THE MYSTERY OF RUPERT'S ELECTION RECORD

The most bizarre episode today related to the simple question of the historical record about Rupert's previous elections to the board.

I emailed News Corp company secretary Laura O'Leary earlier in the week to give them this one on notice and the strategy they adopted was simply strange.

For starters, Rupert failed to vacate the chair when it came to his own re-election, something which is common practice in Australia.

Rather than dealing with the five different director elections one at a time, he attempted to declare voting open for all them simultaneously before even asking for elections.

You really should listen to this fiasco starting at 28 minutes. When I finally managed to gain permission to ask questions about Rupert's own re-election, we had a big struggle over these five words: "when were you last elected?"

At first, Rupert deferred to general counsel Lawrence Jacobs who explained that he was re-elected as part of the move to America in 2004.

This was news to me and I pointed out that Rupert claimed he "didn't know" when I asked him the same question in 2005.

The strategy here was clearly to claim the American move constituted a re-election, but this didn't happen at an AGM so I asked when Rupert was last re-elected at a regular AGM.

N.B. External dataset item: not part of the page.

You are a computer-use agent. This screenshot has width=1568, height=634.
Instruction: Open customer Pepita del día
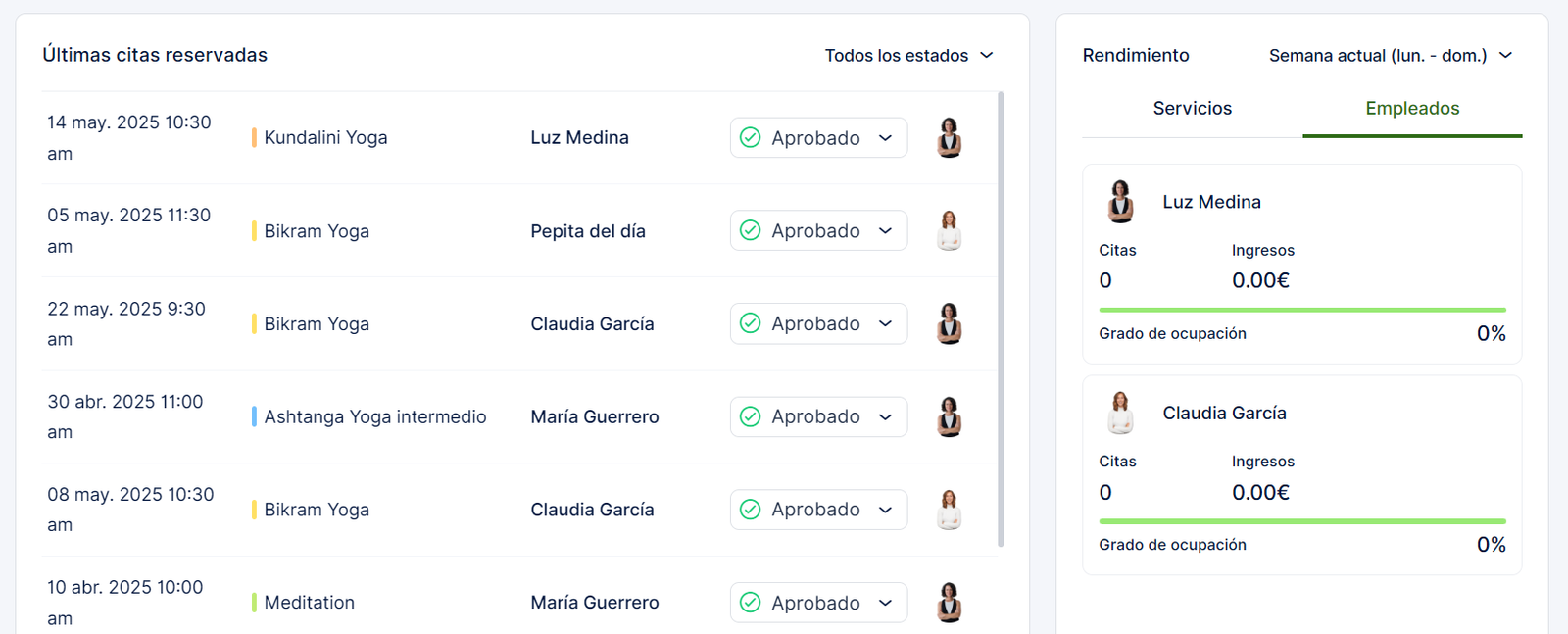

His response: "Can you answer that Mr Jacobs?"

It was at this point that Arthur Siskin, the former group general counsel who Rupert has hailed as "the best lawyer in New York", got up from the front row and declared that Australian CEOs don't have to be elected.

"He was never required to stand for election and you know that, so don't ask silly questions," said Arthur.

I then pointed out that only CEOs are exempt and every other prominent executive chairman in Australia such as Gerry Harvey, Kerry Stokes, David Clarke and James Packer all subject themselves to election.

At this point, they caved with no response, but we still didn't get an answer to the historical question so it could well be true that Rupert has never been properly re-elected before in the company's 55 year history.

I told him towards the end of the meeting that 99.5% showed that shareholders had great confidence in him and he should take that as a mandate to unwind the gerrymander.

No one would sack him or take over News Corp, so why hide behind this embarrassing undemocratic façade?

Alas, given the way Rupert was shafted when his own father died in October 1952, there's little prospect he'll give an inch on the question of retaining family control after he is gone.

We'll have analysis over the next couple of days, but that's all for now.